En quoi pour Julien Gracq, pourrions-nous nous demander, le seuil de
la guerre pouvait-il devenir préférable comme fin que la bataille navale
pressentie au départ – considérant que cette bataille navale aurait
représenté, elle, une rencontre véritable avec l’altérité, une rencontre
avec cette altérité du Farghestan que toute la narration du Rivage des
Syrtes s’évertue à appeler, à désirer à travers des suggestions
omniprésentes? En quoi cette « non-fin » (au sens où elle s’arrête –
explicitement, pourrions-nous affirmer avec la dernière phrase d’Aldo
– avant la levée du rideau, avant que le « décor » ne soit « planté »)
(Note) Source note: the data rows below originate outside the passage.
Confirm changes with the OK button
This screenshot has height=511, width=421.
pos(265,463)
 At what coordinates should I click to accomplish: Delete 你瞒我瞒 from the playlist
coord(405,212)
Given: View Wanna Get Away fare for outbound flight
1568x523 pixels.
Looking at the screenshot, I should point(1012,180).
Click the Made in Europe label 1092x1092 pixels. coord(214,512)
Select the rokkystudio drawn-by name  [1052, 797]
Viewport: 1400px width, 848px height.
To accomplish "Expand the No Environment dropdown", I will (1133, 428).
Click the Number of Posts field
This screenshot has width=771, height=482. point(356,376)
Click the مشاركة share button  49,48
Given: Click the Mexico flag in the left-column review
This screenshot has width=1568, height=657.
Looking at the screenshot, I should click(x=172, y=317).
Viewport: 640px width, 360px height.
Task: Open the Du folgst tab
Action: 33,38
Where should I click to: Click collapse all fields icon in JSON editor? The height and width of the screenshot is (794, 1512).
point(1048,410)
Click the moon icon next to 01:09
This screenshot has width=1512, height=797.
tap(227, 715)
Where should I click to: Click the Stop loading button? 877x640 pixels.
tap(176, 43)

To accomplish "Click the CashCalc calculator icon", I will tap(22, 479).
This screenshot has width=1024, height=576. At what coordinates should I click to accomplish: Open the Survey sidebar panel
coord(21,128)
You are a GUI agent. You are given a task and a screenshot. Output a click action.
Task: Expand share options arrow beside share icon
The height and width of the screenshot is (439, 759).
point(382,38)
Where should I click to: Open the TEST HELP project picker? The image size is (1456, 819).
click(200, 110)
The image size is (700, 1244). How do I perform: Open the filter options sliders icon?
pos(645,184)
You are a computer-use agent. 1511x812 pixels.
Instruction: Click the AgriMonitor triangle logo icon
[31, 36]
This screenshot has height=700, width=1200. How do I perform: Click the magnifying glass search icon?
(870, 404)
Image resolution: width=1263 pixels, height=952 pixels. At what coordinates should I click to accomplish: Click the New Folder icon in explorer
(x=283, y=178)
représentait-elle le choix « efficace », le « dire mieux » de ce roman
qui au final, se trouve « amputé » de la conclusion initialement
imaginée par Gracq? Ce sont les interrogations qui, à l’origine, ont –
un peu candidement sans doute – motivé mes recherches. Car si les
1
L’utilisation des italiques étant très courante chez l’écrivain Julien Gracq, je ne m’en
servirai pas pour souligner au sein des citations, afin d’éviter toute confusion. Tous
les italiques, lorsqu’ils se présentent entre guillemets, sont donc attribuables aux
auteurs des citations concernées.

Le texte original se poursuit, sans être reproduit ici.